▶ **Exercise prompt**
Skip pictures in the listing below; copy exactly the lines from the one with "Where should I" through the one with "Task: Click the highlighted", inclusive.

▶ **Given information**
————

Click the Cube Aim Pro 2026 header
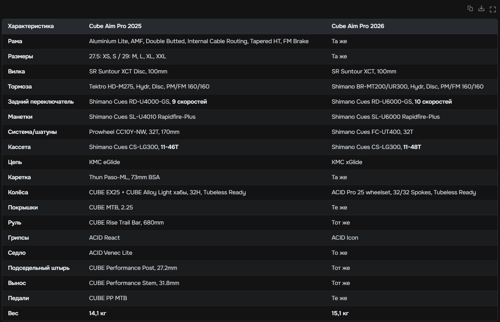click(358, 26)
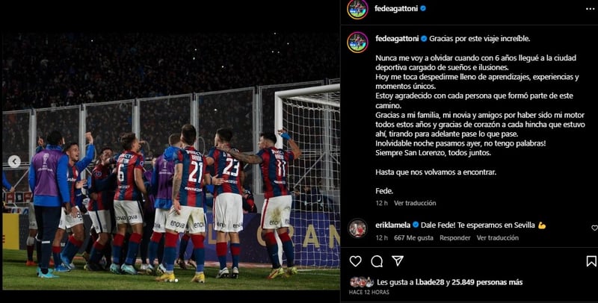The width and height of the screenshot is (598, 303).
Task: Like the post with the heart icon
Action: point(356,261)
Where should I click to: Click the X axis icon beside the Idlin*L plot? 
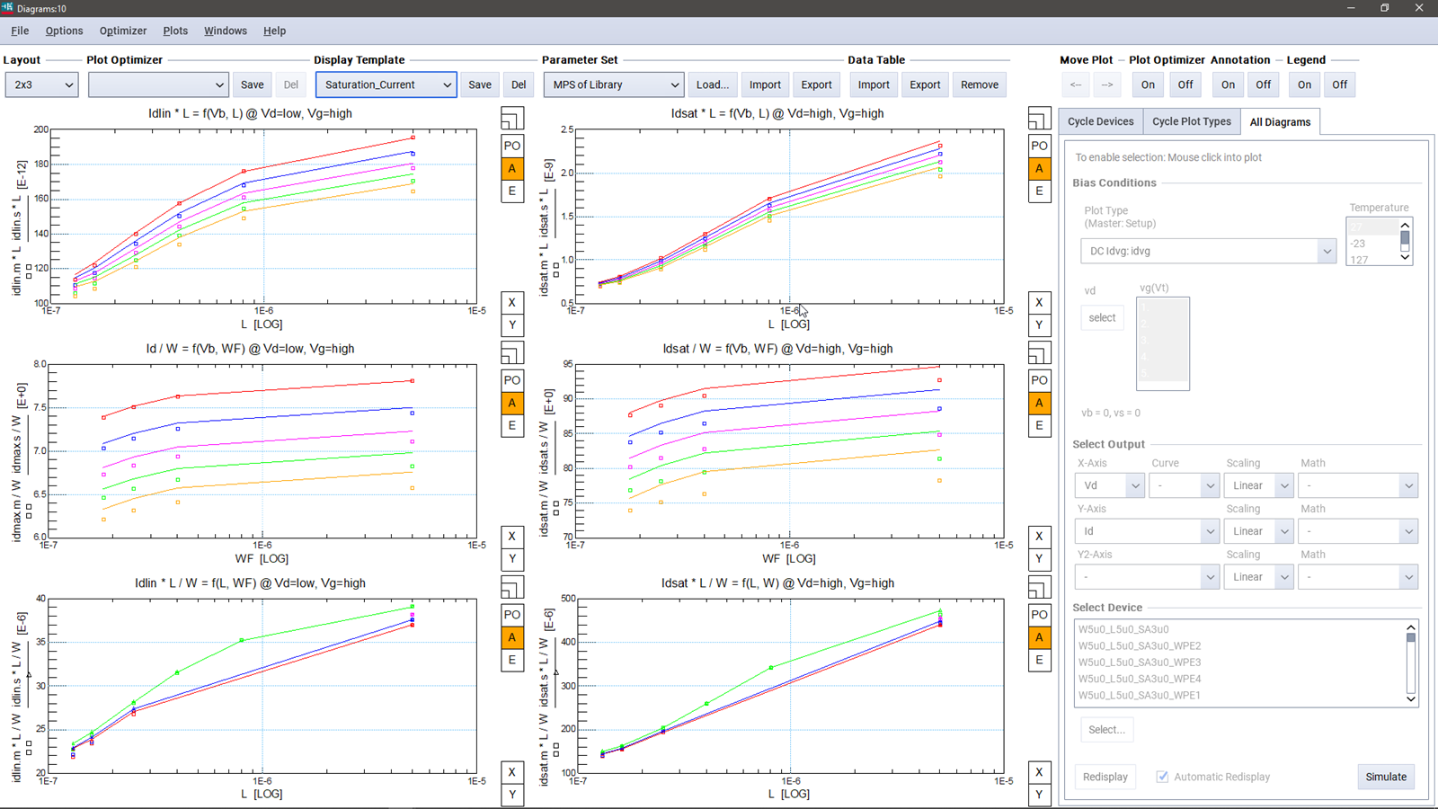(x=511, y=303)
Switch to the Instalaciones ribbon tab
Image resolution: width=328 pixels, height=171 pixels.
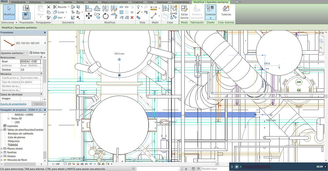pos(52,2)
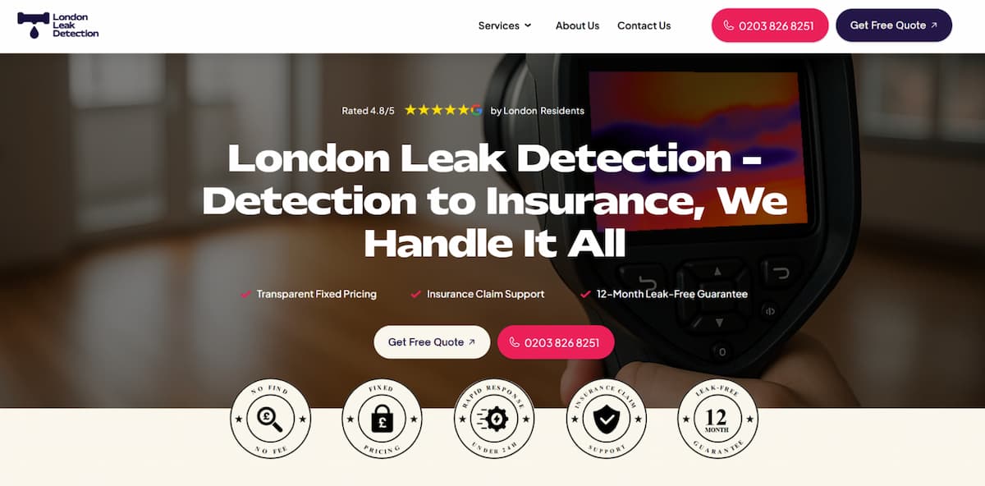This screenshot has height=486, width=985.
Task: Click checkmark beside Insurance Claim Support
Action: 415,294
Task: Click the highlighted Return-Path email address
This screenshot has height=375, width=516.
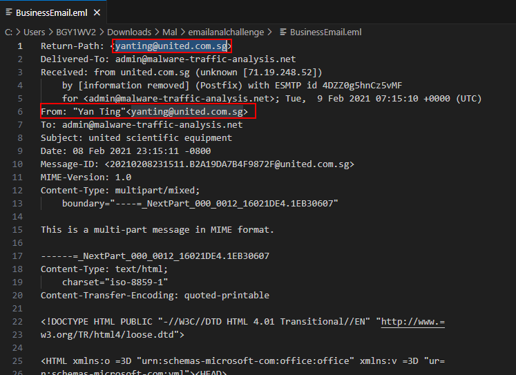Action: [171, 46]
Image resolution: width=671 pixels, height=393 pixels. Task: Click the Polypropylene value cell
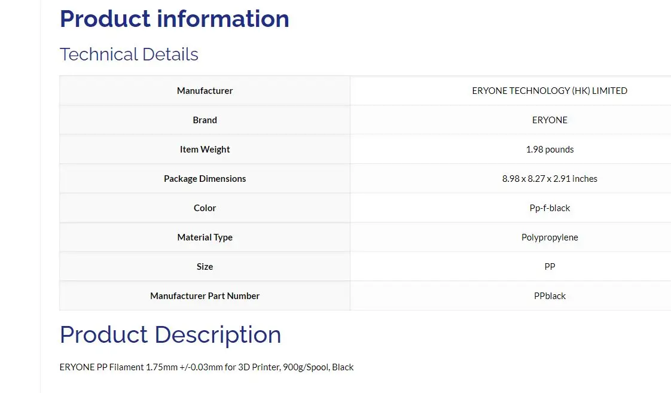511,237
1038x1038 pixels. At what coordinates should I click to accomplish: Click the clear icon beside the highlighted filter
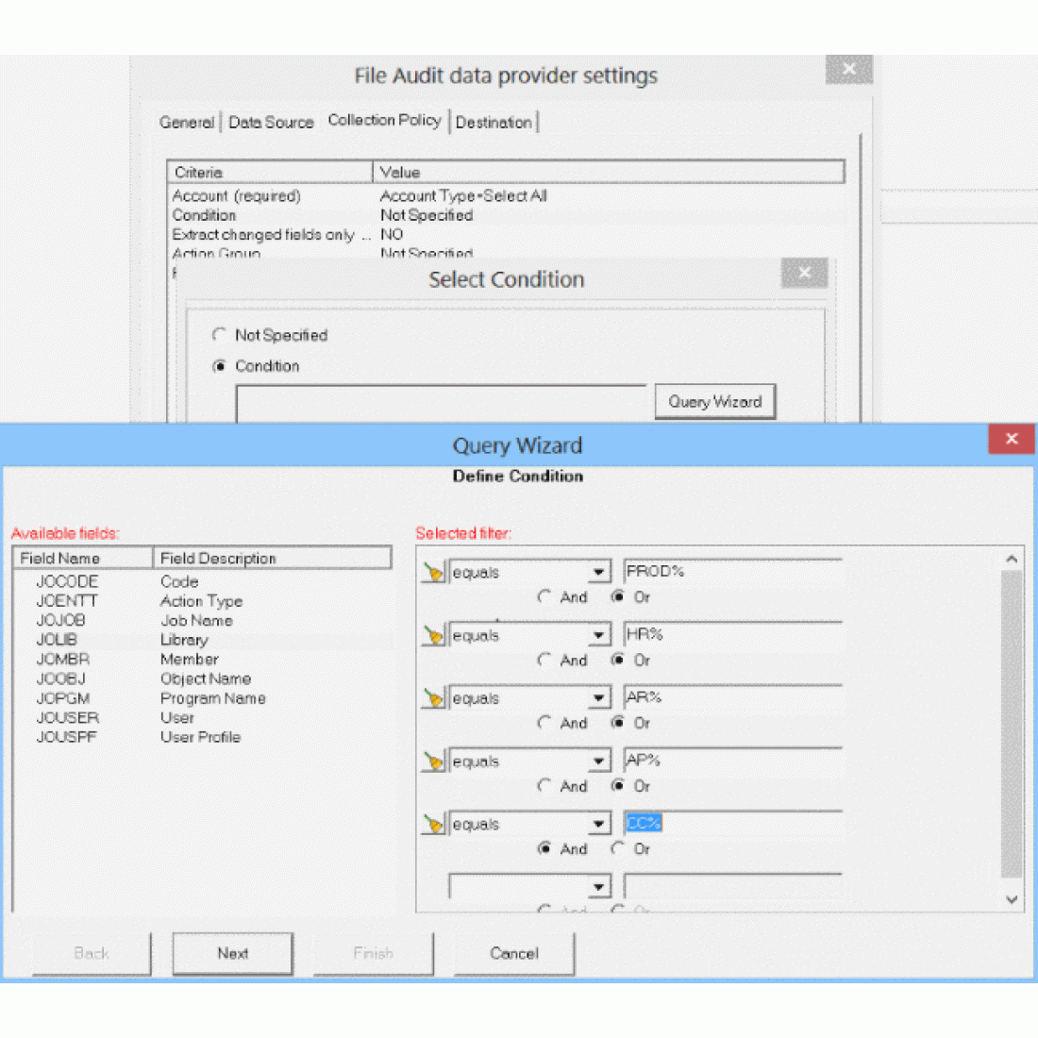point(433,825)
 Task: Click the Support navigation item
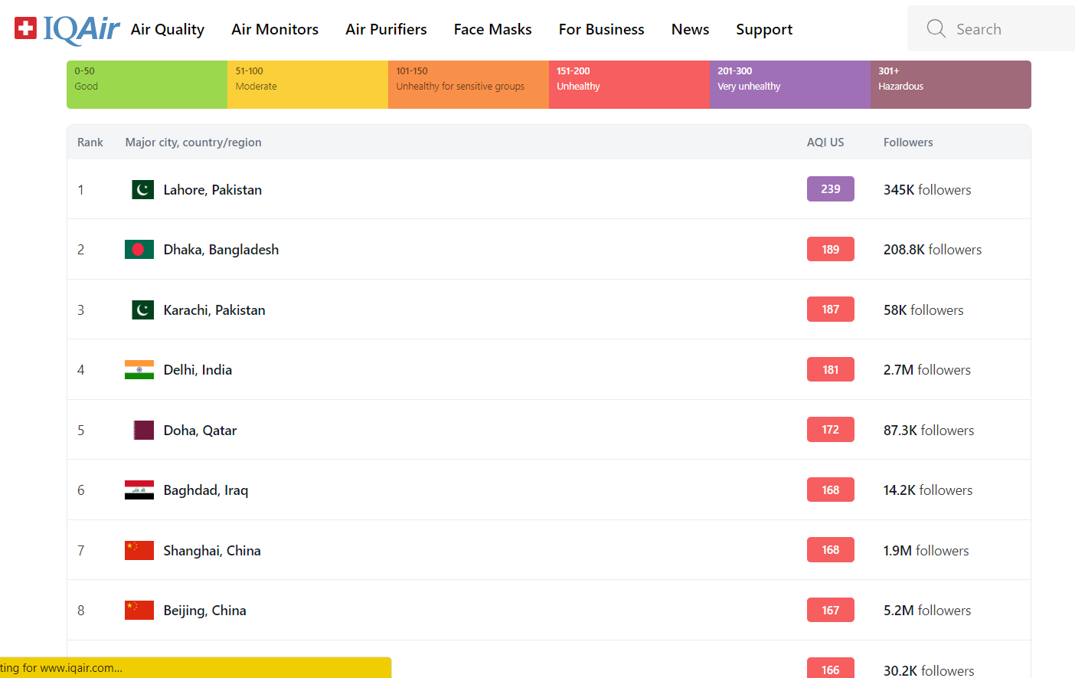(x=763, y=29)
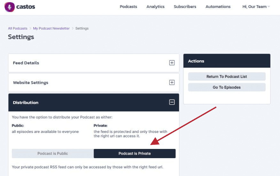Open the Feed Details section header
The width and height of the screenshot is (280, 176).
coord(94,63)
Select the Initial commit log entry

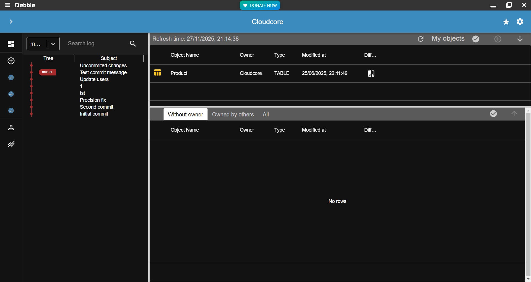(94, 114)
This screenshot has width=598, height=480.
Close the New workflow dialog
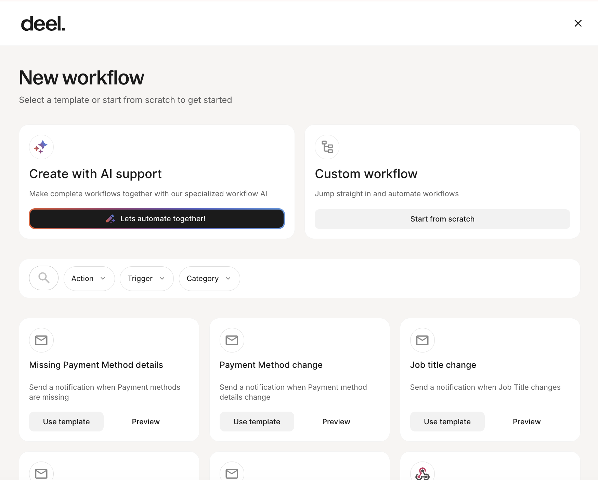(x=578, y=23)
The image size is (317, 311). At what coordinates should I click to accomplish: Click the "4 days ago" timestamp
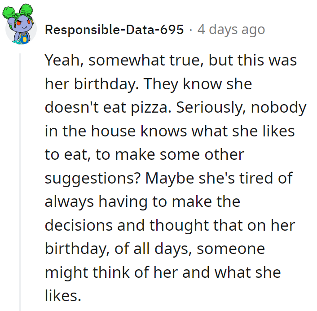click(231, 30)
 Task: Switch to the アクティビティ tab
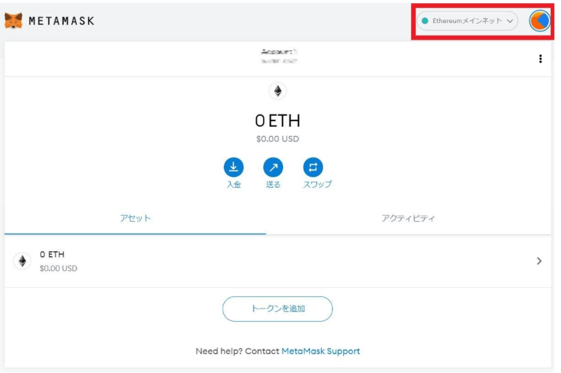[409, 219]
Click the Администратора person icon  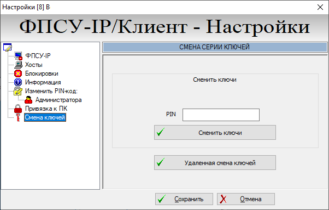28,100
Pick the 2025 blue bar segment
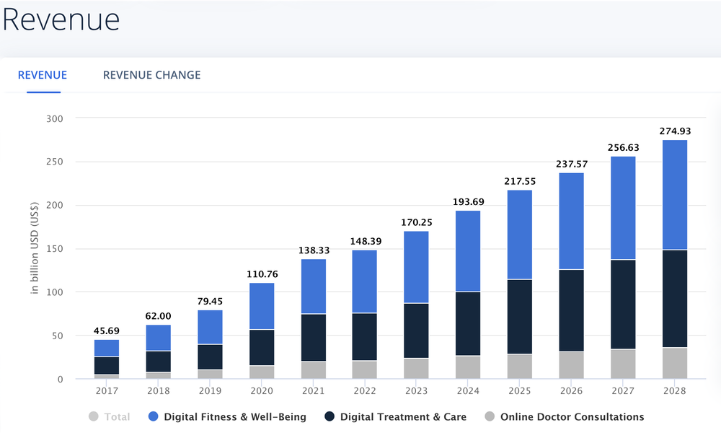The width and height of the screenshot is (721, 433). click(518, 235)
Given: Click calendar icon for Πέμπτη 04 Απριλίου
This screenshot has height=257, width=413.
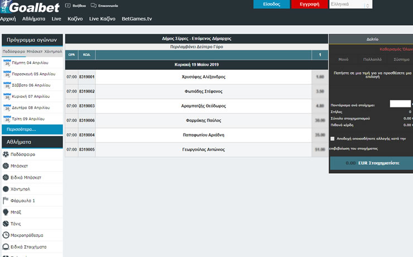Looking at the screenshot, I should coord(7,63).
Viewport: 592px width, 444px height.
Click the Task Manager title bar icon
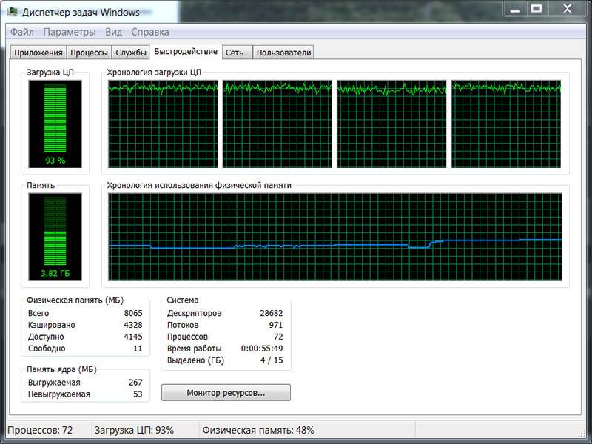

————

▶ **Solution for this problem**
Where should I click to: Click the X axis icon beside the Idlin*L plot? 
(x=511, y=303)
Switch to the Instalaciones ribbon tab
Image resolution: width=328 pixels, height=171 pixels.
pos(52,2)
This screenshot has height=486, width=985.
Task: Click checkmark beside Insurance Claim Support
Action: 415,294
Task: Click the highlighted Return-Path email address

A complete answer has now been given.